- _WHAT THE TASK REQUIRES_
Copy the items below with every "Oakenshield" changed to "Oaken Shield" and nothing else altered. Leave out the pictures.

- _RECORDS FOR THE TASK_
• • • • • • •

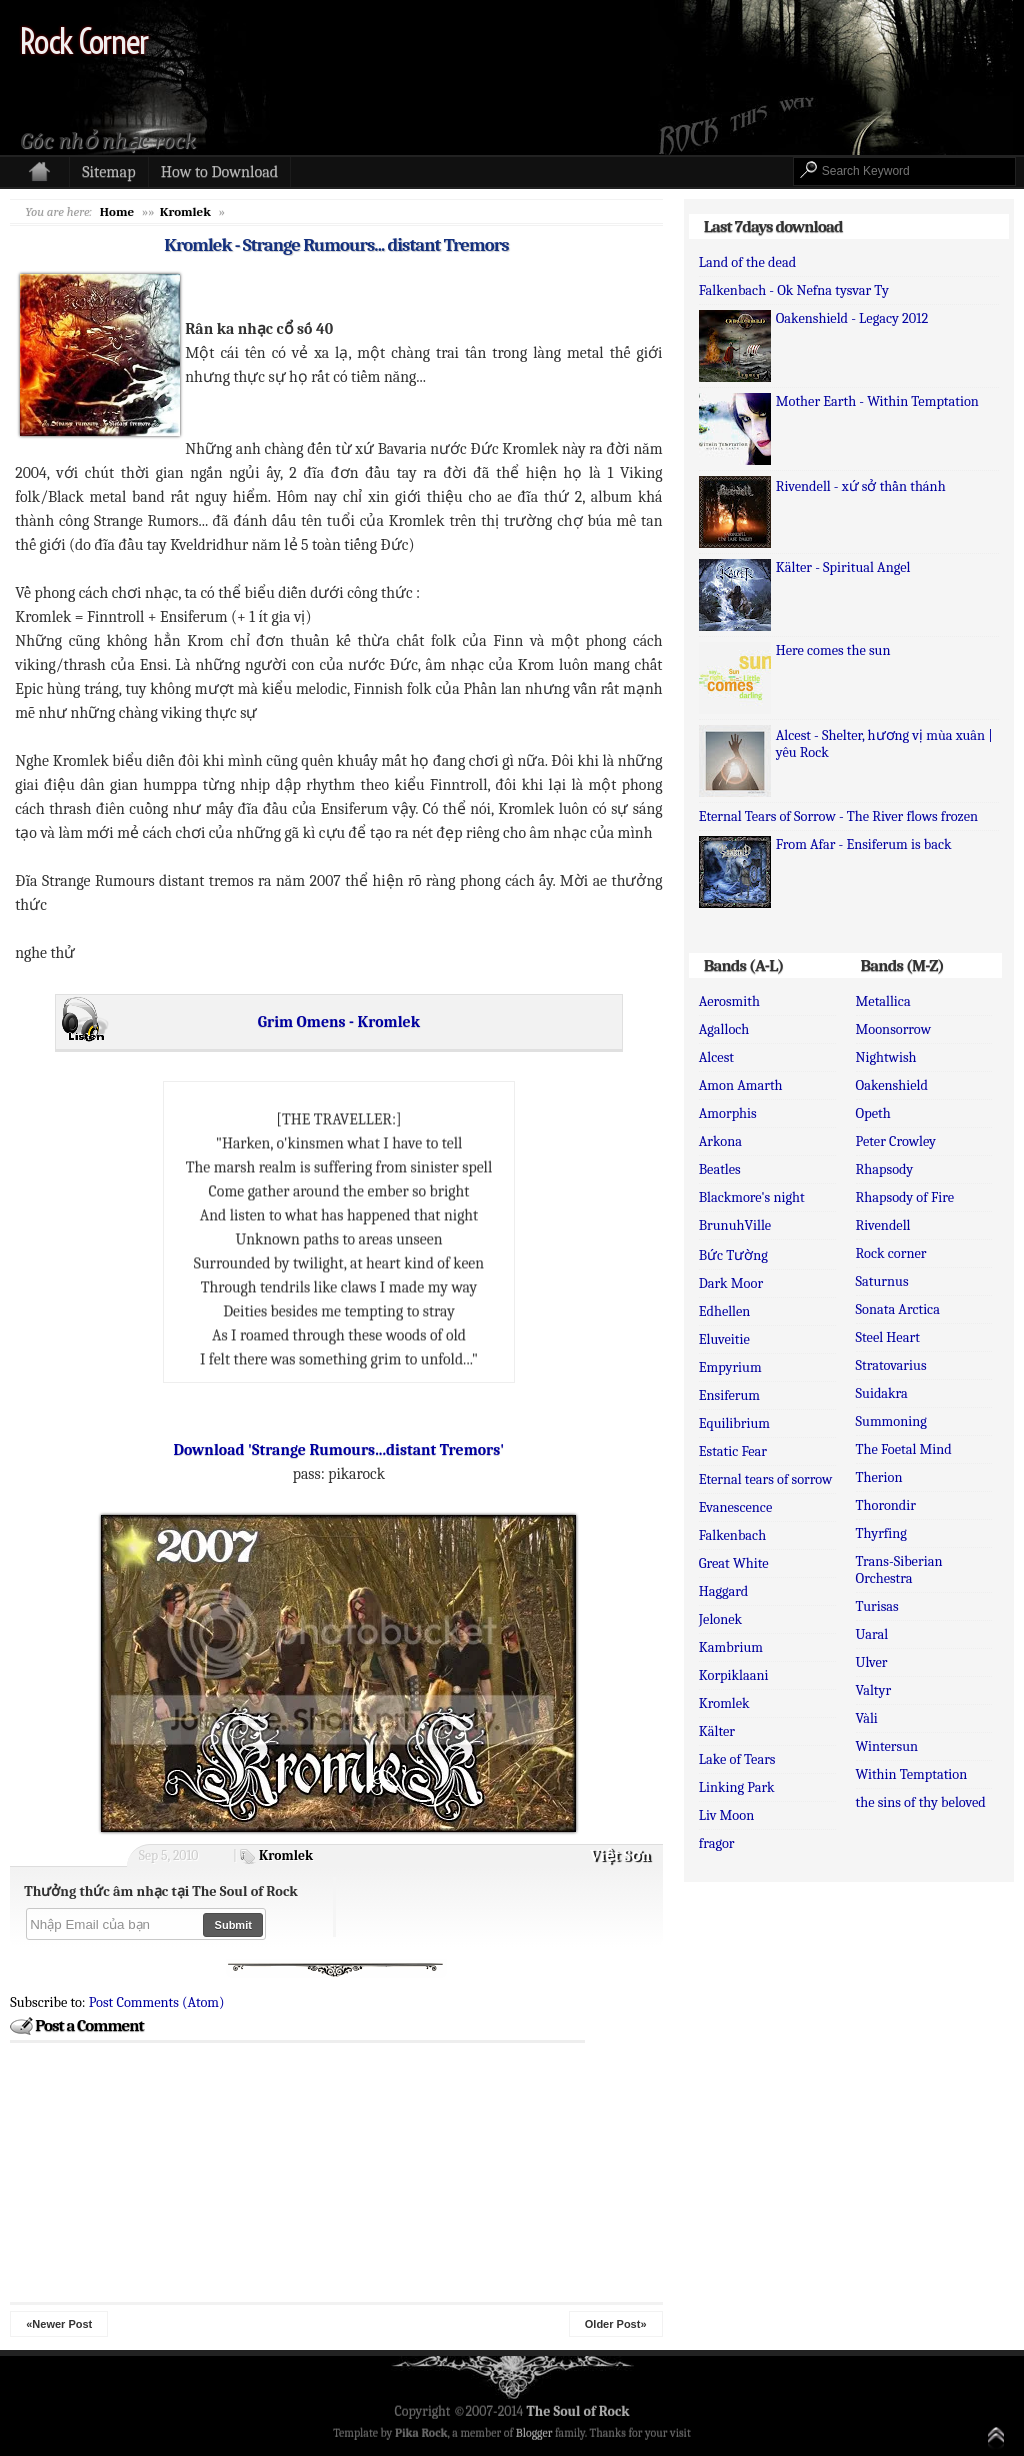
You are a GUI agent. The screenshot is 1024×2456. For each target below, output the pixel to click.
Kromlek (286, 1855)
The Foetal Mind (904, 1449)
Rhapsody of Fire (905, 1197)
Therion (879, 1477)
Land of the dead (747, 262)
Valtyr (874, 1690)
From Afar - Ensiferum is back (864, 844)
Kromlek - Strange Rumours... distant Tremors (336, 245)
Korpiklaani (734, 1675)
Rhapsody (885, 1169)
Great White (734, 1563)
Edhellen (725, 1311)
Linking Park (737, 1787)
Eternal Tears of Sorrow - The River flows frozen (838, 816)
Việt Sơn (620, 1856)
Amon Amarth (741, 1085)
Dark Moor (731, 1283)
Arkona (720, 1141)
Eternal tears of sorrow (766, 1479)
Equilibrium (734, 1423)
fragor (717, 1843)
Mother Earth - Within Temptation (877, 401)
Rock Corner (84, 41)
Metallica (883, 1001)
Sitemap (108, 171)
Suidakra (882, 1393)
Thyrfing (881, 1533)
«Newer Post (59, 2324)
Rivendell (883, 1225)
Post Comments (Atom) (157, 2002)
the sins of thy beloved (921, 1802)
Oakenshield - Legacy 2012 (852, 318)
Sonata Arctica (898, 1309)
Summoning (891, 1421)
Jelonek (720, 1619)
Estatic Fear (733, 1451)
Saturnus (882, 1281)
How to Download (220, 171)
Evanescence (736, 1507)
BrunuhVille (735, 1225)
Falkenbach (732, 1535)
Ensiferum (729, 1395)
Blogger (534, 2433)
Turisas (877, 1606)
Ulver (872, 1662)
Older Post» (616, 2324)
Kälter (717, 1731)
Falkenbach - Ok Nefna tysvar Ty (794, 290)
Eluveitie (724, 1339)
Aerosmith (729, 1001)
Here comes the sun (833, 650)
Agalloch (724, 1029)
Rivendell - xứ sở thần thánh (861, 486)
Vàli (867, 1718)
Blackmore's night (752, 1197)
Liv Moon (726, 1815)
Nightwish (886, 1057)
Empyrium (730, 1367)
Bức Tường (733, 1255)
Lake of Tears (737, 1759)
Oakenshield (892, 1085)
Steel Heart (888, 1337)
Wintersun (887, 1746)
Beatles (720, 1169)
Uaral (872, 1634)
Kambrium (731, 1647)
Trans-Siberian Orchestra (899, 1570)
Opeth (873, 1113)
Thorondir (886, 1505)
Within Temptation (912, 1774)
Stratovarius (891, 1365)
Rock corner (891, 1253)
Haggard (724, 1591)
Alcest (716, 1057)
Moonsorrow (893, 1029)
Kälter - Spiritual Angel (843, 567)
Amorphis (728, 1113)
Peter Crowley (896, 1141)
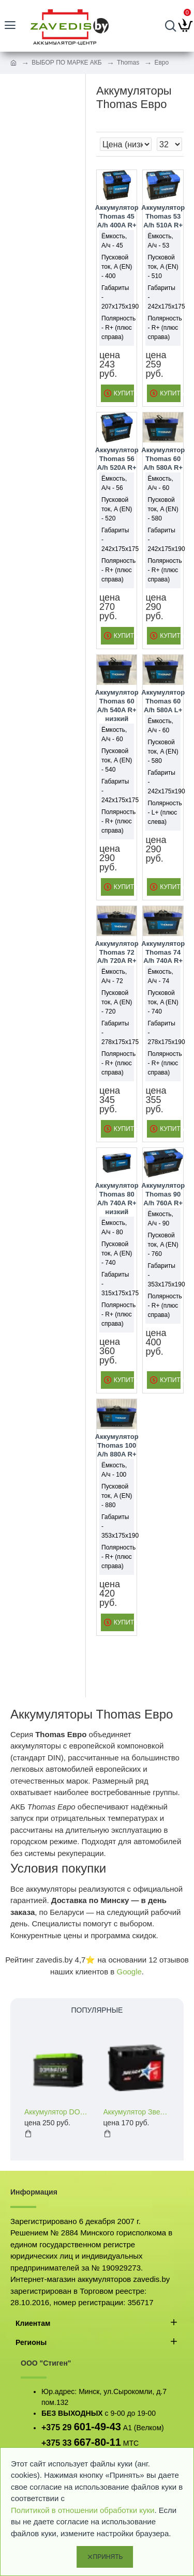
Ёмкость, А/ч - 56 (114, 483)
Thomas (128, 62)
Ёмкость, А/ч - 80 (114, 1227)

• • • • • • •

- _REPLY TO THE TASK_
You are a GUI agent. The screenshot is 1024×2456. For each target below, output the pixel to click.
Kromlek (286, 1855)
The Foetal Mind (904, 1449)
Rhapsody of Fire (905, 1197)
Therion (879, 1477)
Land of the dead (747, 262)
Valtyr (874, 1690)
From Afar - Ensiferum is back (864, 844)
Kromlek - Strange Rumours... distant Tremors (336, 245)
Korpiklaani (734, 1675)
Rhapsody (885, 1169)
Great White (734, 1563)
Edhellen (725, 1311)
Linking Park (737, 1787)
Eternal Tears of Sorrow - The River flows frozen (838, 816)
Việt Sơn (620, 1856)
Amon Amarth (741, 1085)
Dark Moor (731, 1283)
Arkona (720, 1141)
Eternal tears of sorrow (766, 1479)
Equilibrium (734, 1423)
fragor (717, 1843)
Mother Earth - Within Temptation (877, 401)
Rock Corner (84, 41)
Metallica (883, 1001)
Sitemap (108, 171)
Suidakra (882, 1393)
Thyrfing (881, 1533)
«Newer Post (59, 2324)
Rivendell (883, 1225)
Post Comments (Atom) (157, 2002)
the sins of thy beloved (921, 1802)
Oaken Shield - Legacy 2012 (852, 318)
Sonata Arctica (898, 1309)
Summoning (891, 1421)
Jelonek (720, 1619)
Estatic Fear (733, 1451)
Saturnus (882, 1281)
How to Download (220, 171)
Evanescence (736, 1507)
BrunuhVille (735, 1225)
Falkenbach (732, 1535)
Ensiferum (729, 1395)
Blogger (534, 2433)
Turisas (877, 1606)
Ulver (872, 1662)
Older Post» (616, 2324)
Kälter (717, 1731)
Falkenbach - Ok Nefna tysvar Ty (794, 290)
Eluveitie (724, 1339)
Aerosmith (729, 1001)
Here comes the sun (833, 650)
Agalloch (724, 1029)
Rivendell - xứ sở thần thánh (861, 486)
Vàli (867, 1718)
Blackmore's night (752, 1197)
Liv Moon (726, 1815)
Nightwish (886, 1057)
Empyrium (730, 1367)
Bức Tường (733, 1255)
Lake of Tears (737, 1759)
Oaken Shield (892, 1085)
Steel Heart (888, 1337)
Wintersun (887, 1746)
Beatles (720, 1169)
Uaral (872, 1634)
Kambrium (731, 1647)
Trans-Siberian Orchestra (899, 1570)
Opeth (873, 1113)
Thorondir (886, 1505)
Within Temptation (912, 1774)
Stratovarius (891, 1365)
Rock corner (891, 1253)
Haggard (724, 1591)
Alcest (716, 1057)
Moonsorrow (893, 1029)
Kälter - Spiritual Angel (843, 567)
Amorphis (728, 1113)
Peter Crowley (896, 1141)
Ёмкость, А/ч - 56 (114, 483)
Thomas (128, 62)
Ёмкость, А/ч - 80 (114, 1227)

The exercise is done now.